By Jacqueline Tualla, Reporter, JacquelineTualla@kionrightnow.com
Published On: Sep 02 2014 06:49:51 PM CDT
Updated On: Sep 03 2014 11:22:55 AM CDT

Drought forces vineyards to harvest grapes early

SOLEDAD, Calif. -

Vineyards across California haven't seen such little rain in decades. There was concern the grape harvest would be threatened by the drought. Central Coast wineries said Tuesday they've had to harvest early this year because of the lack of rain.

Wineries said although they have had to harvest weeks ahead of schedule, the harvest is looking pretty good. There have not been any major impacts, at least not yet.

On Tuesday, the first bin of pinot noir grapes of the season made their way through the tank that processes them at Hahn Winery in Soledad.

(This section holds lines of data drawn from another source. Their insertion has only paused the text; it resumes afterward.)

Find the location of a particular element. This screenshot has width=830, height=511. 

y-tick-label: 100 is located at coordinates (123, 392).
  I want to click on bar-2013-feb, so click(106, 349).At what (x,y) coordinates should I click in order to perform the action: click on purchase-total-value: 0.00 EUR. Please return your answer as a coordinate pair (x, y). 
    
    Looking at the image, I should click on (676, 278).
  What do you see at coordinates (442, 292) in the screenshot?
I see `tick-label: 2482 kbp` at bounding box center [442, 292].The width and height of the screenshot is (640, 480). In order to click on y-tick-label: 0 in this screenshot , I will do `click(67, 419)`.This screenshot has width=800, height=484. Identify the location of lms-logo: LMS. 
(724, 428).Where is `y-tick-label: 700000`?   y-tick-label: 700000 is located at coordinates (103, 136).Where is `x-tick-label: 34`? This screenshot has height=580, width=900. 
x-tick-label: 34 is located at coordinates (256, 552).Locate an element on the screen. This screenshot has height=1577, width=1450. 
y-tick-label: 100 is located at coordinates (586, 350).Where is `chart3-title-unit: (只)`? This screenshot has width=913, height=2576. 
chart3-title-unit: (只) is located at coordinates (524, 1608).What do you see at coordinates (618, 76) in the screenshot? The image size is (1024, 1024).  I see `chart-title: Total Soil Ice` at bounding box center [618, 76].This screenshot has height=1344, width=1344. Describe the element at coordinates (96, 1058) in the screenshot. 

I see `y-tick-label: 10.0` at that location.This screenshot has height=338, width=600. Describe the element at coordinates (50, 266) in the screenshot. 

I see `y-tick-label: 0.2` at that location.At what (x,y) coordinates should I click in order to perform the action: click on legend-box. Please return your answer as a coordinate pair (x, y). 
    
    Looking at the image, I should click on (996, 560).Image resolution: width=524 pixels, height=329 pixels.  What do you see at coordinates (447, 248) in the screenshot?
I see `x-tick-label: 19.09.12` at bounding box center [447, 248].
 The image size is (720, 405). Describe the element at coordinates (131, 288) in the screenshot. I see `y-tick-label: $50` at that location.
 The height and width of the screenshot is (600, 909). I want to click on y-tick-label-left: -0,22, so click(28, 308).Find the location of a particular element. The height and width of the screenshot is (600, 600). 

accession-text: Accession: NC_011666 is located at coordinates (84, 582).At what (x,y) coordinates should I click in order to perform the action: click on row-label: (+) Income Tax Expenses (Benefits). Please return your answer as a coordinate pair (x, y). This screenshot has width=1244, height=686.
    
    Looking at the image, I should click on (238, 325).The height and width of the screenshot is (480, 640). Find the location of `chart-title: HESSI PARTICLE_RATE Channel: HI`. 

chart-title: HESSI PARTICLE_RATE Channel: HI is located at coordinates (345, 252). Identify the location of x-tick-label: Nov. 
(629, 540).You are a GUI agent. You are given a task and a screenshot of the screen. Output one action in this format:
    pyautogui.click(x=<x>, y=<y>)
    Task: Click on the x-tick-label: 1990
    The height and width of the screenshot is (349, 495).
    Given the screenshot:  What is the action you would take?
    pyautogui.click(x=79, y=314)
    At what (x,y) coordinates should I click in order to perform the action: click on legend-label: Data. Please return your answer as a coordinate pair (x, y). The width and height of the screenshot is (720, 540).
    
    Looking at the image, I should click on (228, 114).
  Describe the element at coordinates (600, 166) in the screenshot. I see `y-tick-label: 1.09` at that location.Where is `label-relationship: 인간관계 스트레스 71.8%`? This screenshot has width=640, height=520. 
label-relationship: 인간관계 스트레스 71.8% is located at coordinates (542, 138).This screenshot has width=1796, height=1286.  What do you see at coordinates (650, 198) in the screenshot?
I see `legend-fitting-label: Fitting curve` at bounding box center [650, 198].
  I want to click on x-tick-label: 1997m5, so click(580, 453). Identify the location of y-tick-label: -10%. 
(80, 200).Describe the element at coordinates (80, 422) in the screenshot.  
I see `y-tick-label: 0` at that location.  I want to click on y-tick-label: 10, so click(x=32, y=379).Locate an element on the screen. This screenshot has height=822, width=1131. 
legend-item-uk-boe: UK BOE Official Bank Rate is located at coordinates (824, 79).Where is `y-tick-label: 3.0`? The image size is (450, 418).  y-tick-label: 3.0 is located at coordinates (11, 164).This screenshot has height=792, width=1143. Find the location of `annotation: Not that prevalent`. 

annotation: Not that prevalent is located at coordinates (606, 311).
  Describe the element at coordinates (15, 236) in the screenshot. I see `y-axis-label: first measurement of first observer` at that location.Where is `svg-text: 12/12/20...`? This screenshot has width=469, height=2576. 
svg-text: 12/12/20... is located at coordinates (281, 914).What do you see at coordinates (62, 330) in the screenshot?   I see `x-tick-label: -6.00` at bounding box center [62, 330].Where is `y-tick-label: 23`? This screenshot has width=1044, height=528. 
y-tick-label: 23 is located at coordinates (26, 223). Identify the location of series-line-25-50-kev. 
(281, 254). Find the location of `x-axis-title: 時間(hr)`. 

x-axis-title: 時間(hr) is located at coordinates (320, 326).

The grapes are lightly crushed, de-stemmed, then fermented. The process is happening at least two weeks earlier for local wineries, because the drought brought an early spring.

"We did not have heavy rain last year and not much rain at all over the spring and summer, so we're looking at a lot of that resulting in early ripening, a little faster ripening, more concentration of flavors and aromas," said Greg Freeman, winemaker.

Freeman said he has not seen such an early harvest in the 12 years he's been at Hahn.

Despite the unusual schedule and early bud break, he said the signature grape is of exceptional quality this year. It was enough for the staff to celebrate one of the most important days of the year with champagne.

It's a relief for David Tonus, director of hospitality at Hahn Winery, who was worried 2014 would throw the industry a curve. But to his delight and surprise, the weather has been consistent.

"We haven't had any big spikes in heat. We've had a very constant, warm summer with the cool ocean breezes, so when you have that cycle the grapes love it. They don't like low lows, high highs," Tonus said.

While the record drought doesn't seem to pose any major problems this year, the hope is that doesn't change next year.

"At the moment, the drought is working in our favor," Freeman said.

Vineyards have had to really rely on drip irrigation to keep their crops going.

The harvest season is expected to end around the first week of November.